This post is not about my experience as freelancer, although I do freelance now and then. This post is about my experience consulting companies about their web projects and seeing what they got from freelancers and smallish companies. Here are some of the main problems:

  1. Quality of website. Some of freelancers do not write top notch code, quite often they assemble website from what they have, and then write FAST. This has implications to the quality. You pay hourly rates for maintaining/updating code usually, so the quality is important.
  2. Maintaining costs.  Freelancer will do best paying jobs first, that is larger projects. They can’t scale.  Small projects or maintenance tasks are quite unimportant for them, so they might get postponed endlessly. I know more than one case that proves this. We had one guy with freelancer background that just copied website and changed field queried in the code when implementing second language. Sure, that’s fast, but we have to maintain 2 versions of site.
  3. You might buy things they have no rights to sell. Many freelancers work in software companies, and some of them use code belonging to company in their freelance activities. That’s illegal, although hard to prove. Now problem would arise if you have to switch to that company or someone notices that your site runs on proprietary framework you haven’t paid for (officially).  So do not be happy when they say that they would purchase this framework for lots of money in company. Just ask them if they sell it legally.
  4. You should check the rights on design as well, especially if photos are used. Model/famous people photos might be proprietary.  Even large companies fall for that.

 

I would still recommend considering freelancers in many cases, but do not fall in some of the pitfalls. Here some tips.

  1. You should control DNS and hosting, not them. If they require “special” setup only they can provide, switch to other developer. That is not reliable. This is true for working with companies as well.
  2. You are responsible for backups as well. You will thank for this when they accidently drop important database table or delete crucial php script.
  3. Sign an agreement. Fat chance that you will be able to do so with freelancer, but you should try. His signature is at least some guarantee of good intentions; also it will cover schedule and terms of payments. And this is important for both sides.
  4. Ask them if you will be able to edit all the files yourself later on. If not, go to next developers. Some of the “companies” encode their code. This is not a nice practice as you pay for code anyways. You do not want to be forced working with any company for lifetime of the project.
  5. Google some when they tell you what they develop your website in. Do not trust people that work with exotic frameworks/cms/languages.  I would even recommend picking couple of frameworks for your companies yourself and then sticking to them for a while. This would reduce costs when you need to maintain the code.  I know at least one company that works with framework in Python no one else uses in town (doubt anyone uses even Python in here). Their clients have to look for long if they want to switch. Luckily for them, they are good enough in their specialty, so I can still recommend them to clients.
  6. You should ask if something is not clear. Always.

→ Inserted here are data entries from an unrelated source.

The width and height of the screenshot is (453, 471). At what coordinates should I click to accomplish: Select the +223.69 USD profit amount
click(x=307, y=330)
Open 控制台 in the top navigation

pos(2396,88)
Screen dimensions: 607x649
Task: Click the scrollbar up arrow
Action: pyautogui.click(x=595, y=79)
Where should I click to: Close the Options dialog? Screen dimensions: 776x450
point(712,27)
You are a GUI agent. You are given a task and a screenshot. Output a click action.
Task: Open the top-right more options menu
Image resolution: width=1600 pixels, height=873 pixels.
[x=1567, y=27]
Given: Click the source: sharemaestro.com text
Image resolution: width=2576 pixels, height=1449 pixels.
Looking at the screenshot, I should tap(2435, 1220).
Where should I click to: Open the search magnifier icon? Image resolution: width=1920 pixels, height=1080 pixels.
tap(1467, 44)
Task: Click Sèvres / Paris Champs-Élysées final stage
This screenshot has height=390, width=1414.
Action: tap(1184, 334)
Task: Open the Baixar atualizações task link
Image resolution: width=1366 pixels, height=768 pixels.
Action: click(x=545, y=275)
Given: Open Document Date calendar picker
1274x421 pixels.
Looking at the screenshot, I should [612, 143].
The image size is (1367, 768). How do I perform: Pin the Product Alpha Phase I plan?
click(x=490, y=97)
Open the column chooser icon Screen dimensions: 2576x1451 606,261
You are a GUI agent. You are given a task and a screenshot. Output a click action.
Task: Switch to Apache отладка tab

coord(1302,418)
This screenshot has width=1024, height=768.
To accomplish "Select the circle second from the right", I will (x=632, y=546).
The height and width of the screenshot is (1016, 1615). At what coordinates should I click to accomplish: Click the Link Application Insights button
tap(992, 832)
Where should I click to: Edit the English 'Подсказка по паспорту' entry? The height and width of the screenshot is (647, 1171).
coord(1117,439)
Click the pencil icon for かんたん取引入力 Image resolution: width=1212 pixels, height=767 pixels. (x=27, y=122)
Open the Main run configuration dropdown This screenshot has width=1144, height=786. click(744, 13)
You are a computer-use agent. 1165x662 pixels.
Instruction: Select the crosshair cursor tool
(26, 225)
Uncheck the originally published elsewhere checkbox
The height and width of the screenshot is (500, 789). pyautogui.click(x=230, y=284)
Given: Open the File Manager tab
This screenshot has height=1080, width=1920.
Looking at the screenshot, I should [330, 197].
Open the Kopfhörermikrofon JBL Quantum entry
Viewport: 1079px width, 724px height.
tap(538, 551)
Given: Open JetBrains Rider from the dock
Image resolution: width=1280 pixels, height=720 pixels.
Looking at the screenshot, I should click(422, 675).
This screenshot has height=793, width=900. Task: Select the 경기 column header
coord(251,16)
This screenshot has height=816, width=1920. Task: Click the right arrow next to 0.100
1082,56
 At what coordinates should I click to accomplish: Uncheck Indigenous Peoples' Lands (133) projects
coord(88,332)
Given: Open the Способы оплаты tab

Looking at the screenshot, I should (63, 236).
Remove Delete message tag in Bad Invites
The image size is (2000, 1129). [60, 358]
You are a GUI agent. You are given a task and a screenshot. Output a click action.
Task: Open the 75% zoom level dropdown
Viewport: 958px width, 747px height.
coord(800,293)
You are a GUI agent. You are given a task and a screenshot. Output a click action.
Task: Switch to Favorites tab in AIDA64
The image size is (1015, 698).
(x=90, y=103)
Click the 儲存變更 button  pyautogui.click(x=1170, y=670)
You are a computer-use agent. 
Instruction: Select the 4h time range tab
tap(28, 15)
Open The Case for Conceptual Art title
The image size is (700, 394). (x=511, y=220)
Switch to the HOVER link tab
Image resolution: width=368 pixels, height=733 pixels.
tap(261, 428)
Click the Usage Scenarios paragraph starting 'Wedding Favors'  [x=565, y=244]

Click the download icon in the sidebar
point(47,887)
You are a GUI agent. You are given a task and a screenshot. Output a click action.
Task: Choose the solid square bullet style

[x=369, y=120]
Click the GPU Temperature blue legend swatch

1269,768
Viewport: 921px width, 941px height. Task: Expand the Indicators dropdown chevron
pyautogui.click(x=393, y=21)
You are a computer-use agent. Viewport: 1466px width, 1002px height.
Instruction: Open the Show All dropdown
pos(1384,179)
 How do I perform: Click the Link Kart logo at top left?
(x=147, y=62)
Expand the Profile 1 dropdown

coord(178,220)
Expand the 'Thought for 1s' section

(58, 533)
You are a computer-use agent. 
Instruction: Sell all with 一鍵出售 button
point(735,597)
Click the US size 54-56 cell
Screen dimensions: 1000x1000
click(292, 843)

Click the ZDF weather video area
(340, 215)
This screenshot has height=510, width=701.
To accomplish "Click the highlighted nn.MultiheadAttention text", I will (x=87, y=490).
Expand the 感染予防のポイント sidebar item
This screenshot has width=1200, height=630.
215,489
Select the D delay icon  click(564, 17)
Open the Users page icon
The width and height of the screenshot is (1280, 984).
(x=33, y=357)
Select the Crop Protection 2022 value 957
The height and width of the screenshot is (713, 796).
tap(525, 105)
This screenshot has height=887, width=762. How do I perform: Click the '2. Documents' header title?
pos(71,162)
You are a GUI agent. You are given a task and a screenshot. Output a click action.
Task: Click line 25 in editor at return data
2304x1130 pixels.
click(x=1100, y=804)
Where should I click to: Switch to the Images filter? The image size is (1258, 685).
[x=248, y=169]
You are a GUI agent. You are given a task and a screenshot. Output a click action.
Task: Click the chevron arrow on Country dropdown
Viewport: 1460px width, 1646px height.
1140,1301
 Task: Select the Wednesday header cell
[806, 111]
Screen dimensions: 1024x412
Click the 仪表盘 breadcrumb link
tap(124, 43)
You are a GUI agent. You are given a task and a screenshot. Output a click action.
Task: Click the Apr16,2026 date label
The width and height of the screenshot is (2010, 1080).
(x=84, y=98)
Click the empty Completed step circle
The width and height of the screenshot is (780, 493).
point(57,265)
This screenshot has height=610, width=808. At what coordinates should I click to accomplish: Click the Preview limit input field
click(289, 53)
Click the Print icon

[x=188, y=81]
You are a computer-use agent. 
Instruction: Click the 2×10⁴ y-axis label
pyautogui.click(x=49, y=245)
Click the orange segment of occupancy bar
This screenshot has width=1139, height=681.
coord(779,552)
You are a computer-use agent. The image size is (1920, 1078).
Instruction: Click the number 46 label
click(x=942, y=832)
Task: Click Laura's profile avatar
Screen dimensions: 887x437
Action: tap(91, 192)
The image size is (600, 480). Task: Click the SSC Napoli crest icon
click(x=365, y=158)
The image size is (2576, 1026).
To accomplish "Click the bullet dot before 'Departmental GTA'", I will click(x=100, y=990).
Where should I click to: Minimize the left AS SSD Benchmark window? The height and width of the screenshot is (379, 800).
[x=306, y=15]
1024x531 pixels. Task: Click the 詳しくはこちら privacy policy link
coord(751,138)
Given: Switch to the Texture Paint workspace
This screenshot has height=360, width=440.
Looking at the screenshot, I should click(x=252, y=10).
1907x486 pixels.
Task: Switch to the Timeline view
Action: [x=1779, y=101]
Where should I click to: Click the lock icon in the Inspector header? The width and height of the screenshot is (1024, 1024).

Any other tips? Issues? Ideas ?


Giedrius Majauskas

I am a internet company owner and project manager living at Lithuania. I am interested in computer security, health and technology topics.

1 Comment

John Ralston · January 2, 2011 at 2:37 pm

Advising people to choose freelancers for any reason is impractical for any serious business. As a full-time agency we are available during business hours, we have a studio to meet with clients, a land line phone, and we train companies to operate their own sites so they don’t have to contact us when they need to add or edit. I learned by listening to complaints while I was a freelancer, and became successful with the larger businesses by eliminating every complaint point.

Most freelancers have full-time jobs which makes you a minimal priority. Companies can do better, and should.